__PROBLEM STATEMENT__. What lines in the data hold the string "table"? Show them.

□ □ □ □ □

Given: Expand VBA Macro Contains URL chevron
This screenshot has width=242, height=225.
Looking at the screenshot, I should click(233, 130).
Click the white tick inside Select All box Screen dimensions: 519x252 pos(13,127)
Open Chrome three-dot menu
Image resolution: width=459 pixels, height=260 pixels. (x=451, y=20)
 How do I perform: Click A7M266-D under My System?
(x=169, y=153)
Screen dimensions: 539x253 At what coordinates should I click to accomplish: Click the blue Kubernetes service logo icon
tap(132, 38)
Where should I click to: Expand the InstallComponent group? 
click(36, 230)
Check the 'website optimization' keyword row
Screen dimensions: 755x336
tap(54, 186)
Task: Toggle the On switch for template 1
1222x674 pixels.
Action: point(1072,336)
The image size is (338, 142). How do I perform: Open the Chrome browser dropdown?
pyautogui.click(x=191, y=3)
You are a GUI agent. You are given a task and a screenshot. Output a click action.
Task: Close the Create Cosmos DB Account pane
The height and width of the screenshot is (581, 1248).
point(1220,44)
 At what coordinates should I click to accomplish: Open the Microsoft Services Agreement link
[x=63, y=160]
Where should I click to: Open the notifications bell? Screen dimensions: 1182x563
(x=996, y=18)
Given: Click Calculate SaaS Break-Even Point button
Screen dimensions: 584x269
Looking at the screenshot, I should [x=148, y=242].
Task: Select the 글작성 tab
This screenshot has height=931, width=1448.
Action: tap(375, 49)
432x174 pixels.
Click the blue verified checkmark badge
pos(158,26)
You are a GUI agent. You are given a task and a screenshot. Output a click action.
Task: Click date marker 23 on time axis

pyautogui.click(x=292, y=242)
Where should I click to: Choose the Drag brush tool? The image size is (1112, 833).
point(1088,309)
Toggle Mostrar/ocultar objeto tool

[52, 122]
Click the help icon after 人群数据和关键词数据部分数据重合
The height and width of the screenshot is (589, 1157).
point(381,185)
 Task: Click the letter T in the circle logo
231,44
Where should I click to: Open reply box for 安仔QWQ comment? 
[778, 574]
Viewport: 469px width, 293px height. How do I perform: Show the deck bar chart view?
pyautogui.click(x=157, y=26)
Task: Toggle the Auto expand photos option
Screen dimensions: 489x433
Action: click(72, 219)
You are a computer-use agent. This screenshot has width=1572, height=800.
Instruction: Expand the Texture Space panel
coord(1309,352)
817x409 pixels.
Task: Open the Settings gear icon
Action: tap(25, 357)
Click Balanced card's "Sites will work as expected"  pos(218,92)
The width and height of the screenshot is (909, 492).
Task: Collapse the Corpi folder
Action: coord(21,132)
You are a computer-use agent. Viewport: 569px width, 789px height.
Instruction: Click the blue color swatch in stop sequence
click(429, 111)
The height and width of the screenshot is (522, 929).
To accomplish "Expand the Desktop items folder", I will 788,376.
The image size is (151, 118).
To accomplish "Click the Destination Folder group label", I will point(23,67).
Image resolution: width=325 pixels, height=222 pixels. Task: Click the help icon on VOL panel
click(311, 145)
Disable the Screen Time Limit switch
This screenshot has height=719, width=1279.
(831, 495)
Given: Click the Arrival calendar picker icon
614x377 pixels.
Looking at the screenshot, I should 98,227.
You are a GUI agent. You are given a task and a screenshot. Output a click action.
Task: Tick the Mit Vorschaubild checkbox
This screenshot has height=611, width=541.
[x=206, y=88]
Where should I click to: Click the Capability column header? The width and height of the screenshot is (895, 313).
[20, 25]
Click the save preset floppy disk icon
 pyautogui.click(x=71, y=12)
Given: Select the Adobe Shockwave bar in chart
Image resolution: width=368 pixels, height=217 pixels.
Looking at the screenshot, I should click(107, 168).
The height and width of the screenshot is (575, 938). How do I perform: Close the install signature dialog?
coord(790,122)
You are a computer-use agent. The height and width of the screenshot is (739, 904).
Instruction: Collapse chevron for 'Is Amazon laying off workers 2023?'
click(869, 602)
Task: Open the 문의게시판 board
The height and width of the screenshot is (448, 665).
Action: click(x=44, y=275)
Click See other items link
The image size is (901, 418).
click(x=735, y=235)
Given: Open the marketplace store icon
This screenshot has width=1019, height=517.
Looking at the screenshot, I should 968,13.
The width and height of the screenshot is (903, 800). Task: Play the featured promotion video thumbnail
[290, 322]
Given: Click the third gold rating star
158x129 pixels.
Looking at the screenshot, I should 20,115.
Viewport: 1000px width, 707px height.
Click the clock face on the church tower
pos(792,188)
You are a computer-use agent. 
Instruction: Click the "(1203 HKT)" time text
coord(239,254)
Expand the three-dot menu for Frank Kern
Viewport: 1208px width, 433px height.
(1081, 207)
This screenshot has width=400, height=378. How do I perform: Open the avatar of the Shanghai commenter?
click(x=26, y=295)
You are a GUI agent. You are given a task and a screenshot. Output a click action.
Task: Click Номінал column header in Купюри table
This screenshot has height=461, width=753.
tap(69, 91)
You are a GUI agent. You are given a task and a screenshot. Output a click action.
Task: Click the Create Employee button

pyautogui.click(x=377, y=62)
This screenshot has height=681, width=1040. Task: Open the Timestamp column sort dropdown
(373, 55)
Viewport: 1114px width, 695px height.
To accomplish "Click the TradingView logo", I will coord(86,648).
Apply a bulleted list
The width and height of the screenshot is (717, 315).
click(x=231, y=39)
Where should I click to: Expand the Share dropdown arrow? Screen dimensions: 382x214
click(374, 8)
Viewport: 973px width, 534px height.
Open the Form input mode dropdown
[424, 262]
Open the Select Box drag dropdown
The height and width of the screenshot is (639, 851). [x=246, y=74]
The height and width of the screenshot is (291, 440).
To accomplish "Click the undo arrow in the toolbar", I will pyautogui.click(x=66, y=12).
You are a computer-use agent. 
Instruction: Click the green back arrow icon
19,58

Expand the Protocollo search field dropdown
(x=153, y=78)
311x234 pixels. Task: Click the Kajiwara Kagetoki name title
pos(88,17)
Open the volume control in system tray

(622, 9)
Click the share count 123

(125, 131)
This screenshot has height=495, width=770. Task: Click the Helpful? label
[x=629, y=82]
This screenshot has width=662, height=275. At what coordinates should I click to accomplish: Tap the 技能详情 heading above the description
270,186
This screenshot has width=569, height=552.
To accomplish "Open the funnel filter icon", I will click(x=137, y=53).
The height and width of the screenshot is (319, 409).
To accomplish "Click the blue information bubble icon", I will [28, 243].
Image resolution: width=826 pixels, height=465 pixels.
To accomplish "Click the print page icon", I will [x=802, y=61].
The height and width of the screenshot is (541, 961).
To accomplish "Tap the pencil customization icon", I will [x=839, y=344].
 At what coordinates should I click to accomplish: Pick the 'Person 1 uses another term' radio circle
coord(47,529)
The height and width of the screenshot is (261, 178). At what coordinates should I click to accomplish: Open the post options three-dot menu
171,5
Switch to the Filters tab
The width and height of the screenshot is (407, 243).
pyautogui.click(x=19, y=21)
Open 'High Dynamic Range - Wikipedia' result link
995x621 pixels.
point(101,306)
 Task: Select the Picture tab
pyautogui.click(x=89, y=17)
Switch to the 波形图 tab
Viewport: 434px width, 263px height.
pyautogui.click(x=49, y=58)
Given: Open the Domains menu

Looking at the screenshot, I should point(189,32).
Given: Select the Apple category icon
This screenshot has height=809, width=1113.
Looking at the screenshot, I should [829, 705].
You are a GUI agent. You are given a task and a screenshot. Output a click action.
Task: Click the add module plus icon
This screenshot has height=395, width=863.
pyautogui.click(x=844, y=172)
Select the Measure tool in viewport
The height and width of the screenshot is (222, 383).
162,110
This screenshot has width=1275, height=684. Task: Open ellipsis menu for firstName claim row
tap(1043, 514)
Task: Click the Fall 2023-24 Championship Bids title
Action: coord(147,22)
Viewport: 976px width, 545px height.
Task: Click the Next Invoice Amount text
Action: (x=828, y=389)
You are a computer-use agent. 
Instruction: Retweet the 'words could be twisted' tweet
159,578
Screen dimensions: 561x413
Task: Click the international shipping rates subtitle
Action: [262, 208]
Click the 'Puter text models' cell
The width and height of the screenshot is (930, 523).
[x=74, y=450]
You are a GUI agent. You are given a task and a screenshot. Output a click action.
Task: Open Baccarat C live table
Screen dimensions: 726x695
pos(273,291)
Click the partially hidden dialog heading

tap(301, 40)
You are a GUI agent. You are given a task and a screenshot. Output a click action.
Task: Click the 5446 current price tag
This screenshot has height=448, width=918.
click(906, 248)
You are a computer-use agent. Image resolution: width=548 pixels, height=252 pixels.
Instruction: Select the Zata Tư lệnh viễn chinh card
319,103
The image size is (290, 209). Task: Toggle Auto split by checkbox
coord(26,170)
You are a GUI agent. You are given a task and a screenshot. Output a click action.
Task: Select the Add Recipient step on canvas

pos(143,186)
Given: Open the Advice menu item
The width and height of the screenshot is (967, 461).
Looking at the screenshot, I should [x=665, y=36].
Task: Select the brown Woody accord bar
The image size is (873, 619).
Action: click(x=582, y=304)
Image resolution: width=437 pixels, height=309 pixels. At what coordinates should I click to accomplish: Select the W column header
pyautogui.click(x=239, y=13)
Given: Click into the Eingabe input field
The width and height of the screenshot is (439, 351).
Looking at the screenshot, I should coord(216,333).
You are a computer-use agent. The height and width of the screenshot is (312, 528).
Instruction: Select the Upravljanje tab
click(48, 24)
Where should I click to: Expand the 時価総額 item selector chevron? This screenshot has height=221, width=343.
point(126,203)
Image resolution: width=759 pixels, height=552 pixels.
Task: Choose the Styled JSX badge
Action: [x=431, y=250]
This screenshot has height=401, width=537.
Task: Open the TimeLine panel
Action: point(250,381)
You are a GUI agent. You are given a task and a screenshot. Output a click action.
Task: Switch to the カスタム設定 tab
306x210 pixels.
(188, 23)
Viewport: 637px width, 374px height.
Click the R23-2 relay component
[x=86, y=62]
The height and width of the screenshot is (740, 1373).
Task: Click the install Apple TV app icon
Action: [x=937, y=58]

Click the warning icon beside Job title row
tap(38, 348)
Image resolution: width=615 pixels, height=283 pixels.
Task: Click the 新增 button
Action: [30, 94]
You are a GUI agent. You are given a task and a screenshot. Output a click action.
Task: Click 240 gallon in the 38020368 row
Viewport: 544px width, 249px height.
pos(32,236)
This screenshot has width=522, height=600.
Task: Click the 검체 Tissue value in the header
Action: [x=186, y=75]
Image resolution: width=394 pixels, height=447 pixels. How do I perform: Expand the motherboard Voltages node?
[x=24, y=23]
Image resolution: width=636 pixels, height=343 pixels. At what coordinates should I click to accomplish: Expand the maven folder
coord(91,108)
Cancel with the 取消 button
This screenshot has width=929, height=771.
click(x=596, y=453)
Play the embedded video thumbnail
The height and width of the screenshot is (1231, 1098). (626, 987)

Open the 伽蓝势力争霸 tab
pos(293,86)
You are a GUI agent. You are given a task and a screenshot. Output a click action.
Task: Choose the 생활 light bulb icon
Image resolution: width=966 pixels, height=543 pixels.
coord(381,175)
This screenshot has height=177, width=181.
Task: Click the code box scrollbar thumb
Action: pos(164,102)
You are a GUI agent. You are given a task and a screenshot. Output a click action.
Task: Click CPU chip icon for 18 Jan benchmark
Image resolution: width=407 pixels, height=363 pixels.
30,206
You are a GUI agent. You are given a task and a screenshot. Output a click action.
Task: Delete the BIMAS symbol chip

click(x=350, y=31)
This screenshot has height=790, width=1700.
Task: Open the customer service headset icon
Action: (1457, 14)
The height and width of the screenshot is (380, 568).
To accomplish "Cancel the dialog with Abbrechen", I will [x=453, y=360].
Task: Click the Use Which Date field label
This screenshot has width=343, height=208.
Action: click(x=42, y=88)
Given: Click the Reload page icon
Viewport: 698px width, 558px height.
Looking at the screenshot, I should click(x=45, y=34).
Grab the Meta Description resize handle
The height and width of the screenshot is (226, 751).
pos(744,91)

□ □ □ □ □

__SOLUTION TO THIS TASK__.
Task: Click Номінал column header in Купюри table
Task: Open Baccarat C live table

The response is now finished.